→ **Tasks**:
1 > Rewrite the paragraph of the "Plus One" post that begins "There haven’t been too many opportunities" as a short bulleted list that keeps its main facts.
2 > Decide whether each statement agrees with the "Plus One" post. Answer yes or no, and quote the words from the post that decide it.
(a) The post is dated July 30, 2013.
(b) Before the change, the household was basically two adults, a mother and her son.
(c) The extra demands fall most heavily on the writer.

BEGIN Text passage

Plus One
July 30, 2013

So now we are plus one–and the whole world has changed. After being basically two adults (well, mom and son with whatever dynamics that entails when son is in mid-20’s), we are now adults with a baby/toddler. Today is a low energy day for mom/grandma here and time is being allowed for me to actually think about this…
There haven’t been too many opportunities for low energy days–adding one more person who has a radically different schedule to accommodate, different nutritional needs, different sleep needs–it requires a lot of energy and adaptability. Of course that is falling most heavily on my son but also on me too.

END Text passage
BEGIN Available data

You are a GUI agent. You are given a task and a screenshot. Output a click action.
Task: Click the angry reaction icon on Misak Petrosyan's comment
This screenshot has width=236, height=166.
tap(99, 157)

END Available data

→ **Solved problems**:
1 >
- Low-energy days have been rare.
- Adding a person with a very different schedule, different nutritional needs, and different sleep needs takes a lot of energy and adaptability.
- The burden falls most heavily on the son, but also on the writer.

2 >
(a) Yes: "July 30, 2013"
(b) Yes: "After being basically two adults (well, mom and son with whatever dynamics that entails when son is in mid-20’s)"
(c) No: "Of course that is falling most heavily on my son but also on me too."